■ WORK ITEM
Tally the lines in the records below that contain the string "format". Reply with the count only.

═════ THE DATA

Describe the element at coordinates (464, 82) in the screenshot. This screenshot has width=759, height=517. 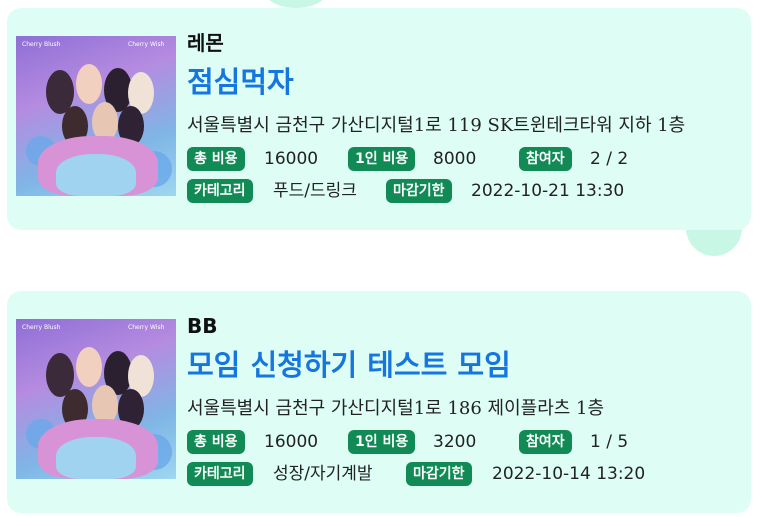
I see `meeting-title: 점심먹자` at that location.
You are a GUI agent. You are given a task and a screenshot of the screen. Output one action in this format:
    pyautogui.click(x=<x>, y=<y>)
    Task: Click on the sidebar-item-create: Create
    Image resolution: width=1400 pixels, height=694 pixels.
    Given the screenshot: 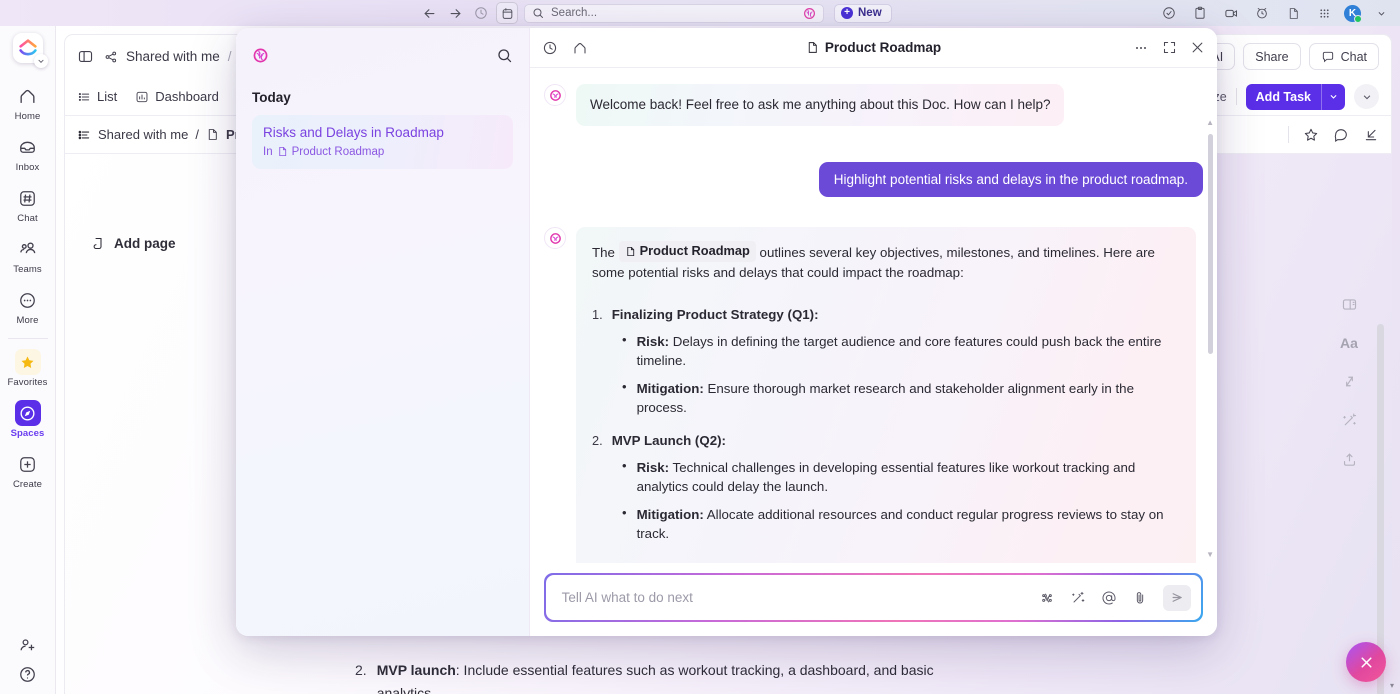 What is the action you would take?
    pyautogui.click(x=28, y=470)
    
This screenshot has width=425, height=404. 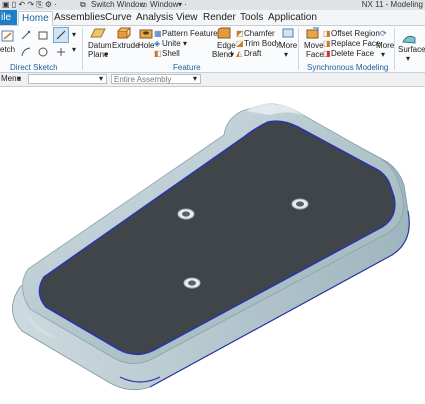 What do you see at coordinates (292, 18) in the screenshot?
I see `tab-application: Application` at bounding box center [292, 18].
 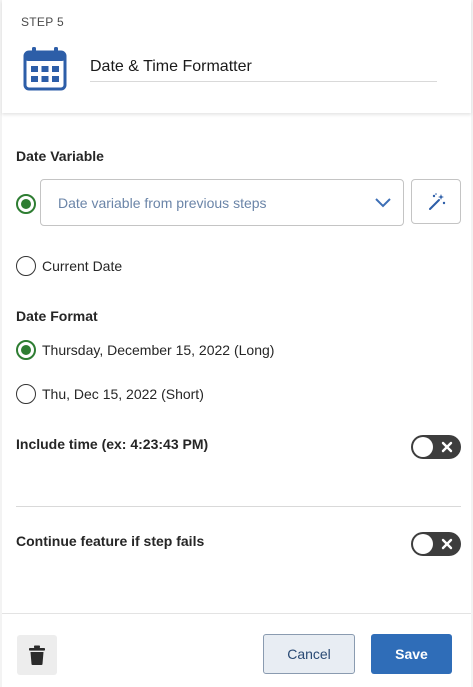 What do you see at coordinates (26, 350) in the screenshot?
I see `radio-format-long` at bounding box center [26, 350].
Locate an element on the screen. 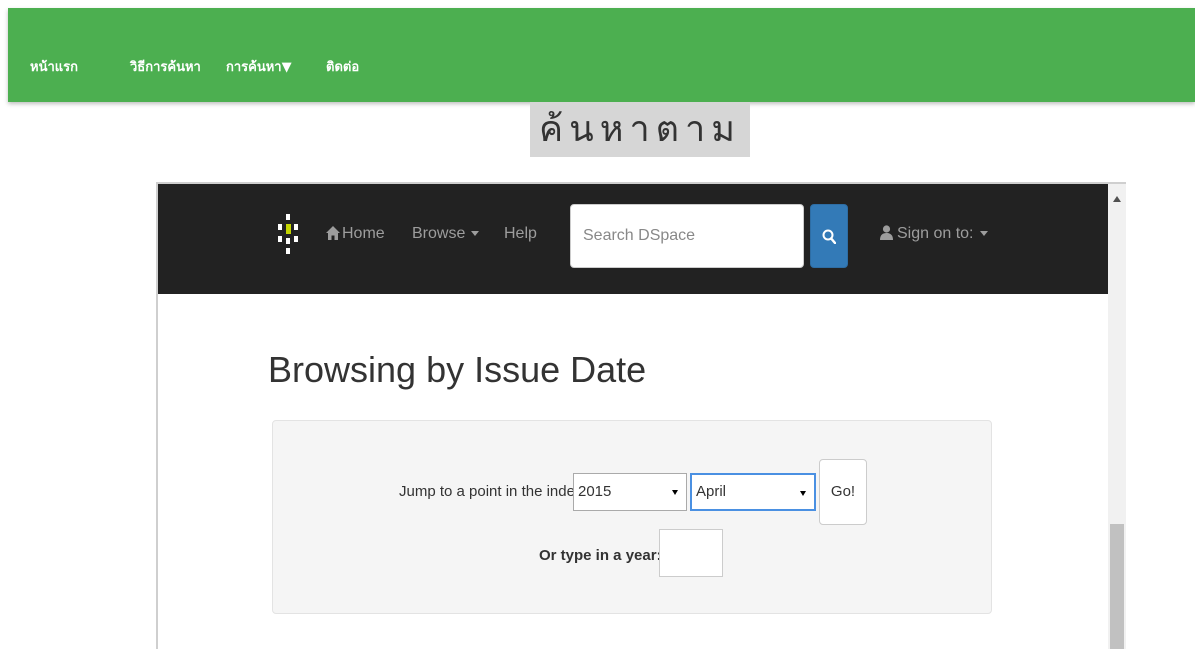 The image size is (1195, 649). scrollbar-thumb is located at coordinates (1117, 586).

══════════

■ RESULT FOR THIS TASK
2